• U.S.

NEW YORK: An Abrupt Exit for The Superprosecutor

3 minute read

In three years as New York State’s special prosecutor, tough, single-minded Maurice Hyman Nadjari has been both praised and damned for his relentless crusade against official corruption. To his defenders he was upright, honest and dedicated in his pursuit of larcenous cops, politicians, judges and even fellow prosecutors. To his detractors he was unorthodox, ruthless, overzealous, tyrannical and inept. Last week, in a meeting that lasted less than three minutes, New York Governor Hugh Carey told Nadjari to clean out his desk. For Carey, who is thought to be eying a spot on trie Democratic national ticket, the firing could prove a costly blunder. At best, it was badly timed and handled.

Carey explained that his decision followed a “perceptible decline in public confidence” in Nadjari. He cited “clashes in personalities as well as a series of adverse court decisions and rulings” against the special prosecutor. Indeed, Nadjari had been bickering openly with State Supreme Court Justice John M. Murtagh over a number of key indictments that the judge had recently invalidated. But Carey’s action came as a surprise because the dispute appeared to have been resolved.
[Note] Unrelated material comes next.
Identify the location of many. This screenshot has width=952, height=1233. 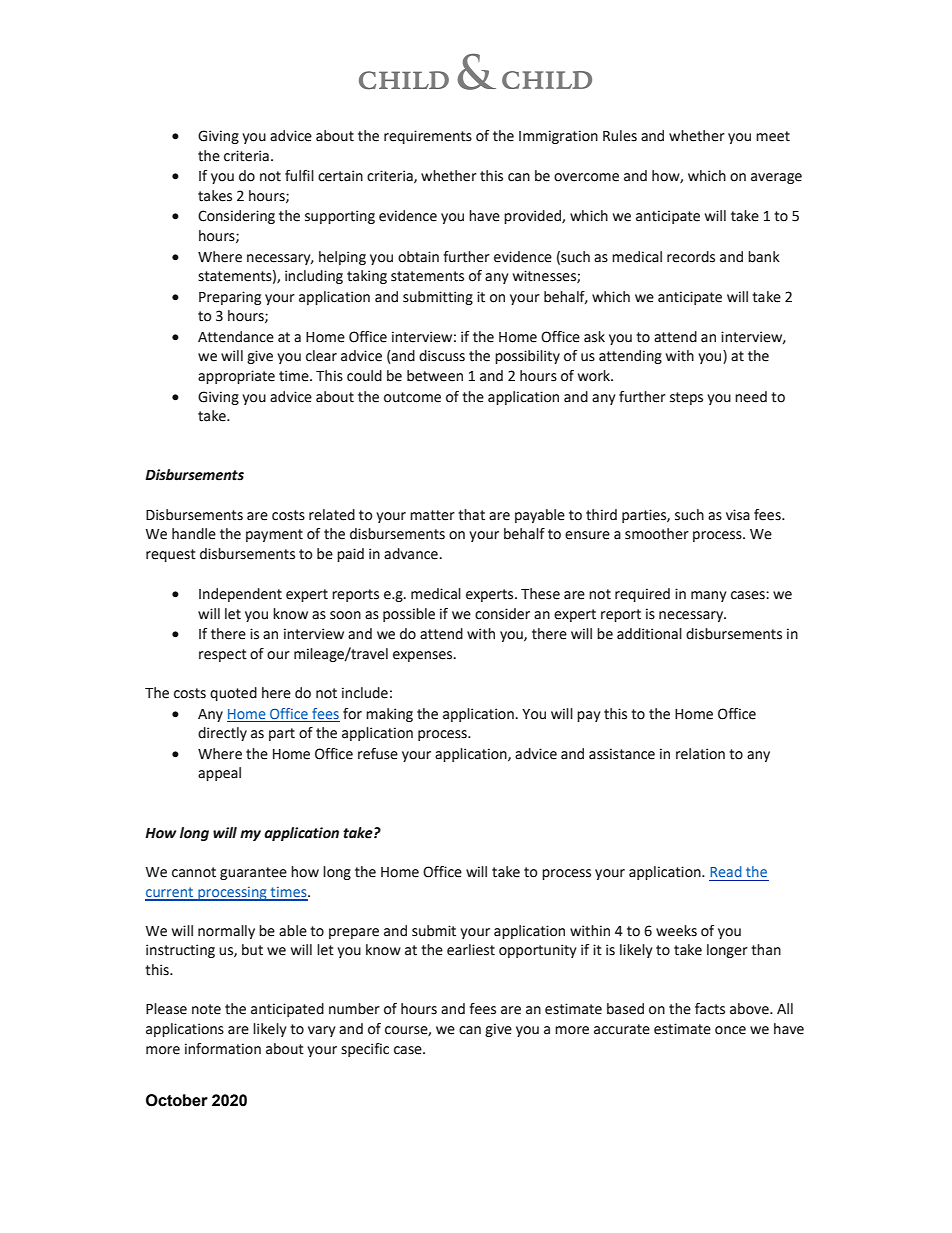
(709, 596).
Nadjari, 51, had compiled a reasonably good record. He became known as a superb prosecutor during 20 years in New York City and nearby Suffolk County before then-Governor Nelson Rockefeller named him special prosecutor in 1972. The post was created in the malodorous wake of the Knapp Commission hearings on official corruption in the Big Apple, and Nadjari was given extraordinary powers. A Democrat-turned-Republican, Superprosecutor Nadjari went on to indict 296 persons on various charges of corruption. He won guilty verdicts against one district attorney (later reversed) and a number of lesser government officials. No fewer than 500 other investigations were under way.

After Carey lowered the boom on him, Nadjari reacted with characteristic toughness. He refused to resign. Instead, he called a press conference and strongly suggested that Carey was trying to protect high-level Democratic cronies. These Democrats, Nadjari said, were the targets of a nearly completed probe into “the hard core” of corruption in the upper reaches of the justice system. Indictments in the case, he added, could be delivered this month. Said he: “The closer I get to the hard core—and I tell you that I am close, closer than I have ever been—the greater the abuse to which I am subjected.”

Leaked Evidence. The investigation in question centers around the selling of judgeships and other political favors. According to Nadjari’s office, one possible target of the inquiry being conducted by a grand jury was Bronx Democratic Boss Patrick J. Cunningham, whom Carey appointed state Democratic chairman in 1974. Nadjari also claimed that “critical evidence growing out of investigations into corrupt judges, public officials, elected officials and politicians” was leaked in recent weeks to “a political leader” by someone outside his office.

Carey refused to comment on the charges. His defenders emphasized that if he were trying to cover everything up or to protect cronies, he would hardly have chosen as Nadjari’s successor a man with an outstanding reputation for integrity: Manhattan District Attorney Robert M. Morgenthau. Even that decision, however, immediately stirred controversy. As special prosecutor, Morgenthau would be responsible for investigating all of New York’s D.A.s—including himself as well as the police upon whom his success so heavily depends. Special legislation may be required to allow Morgenthau to hold both posts. For another thing, only State Attorney General Louis Lefkowitz has the legal power to dismiss Nadjari. As of week’s end, an embarrassing legislative fight was shaping up.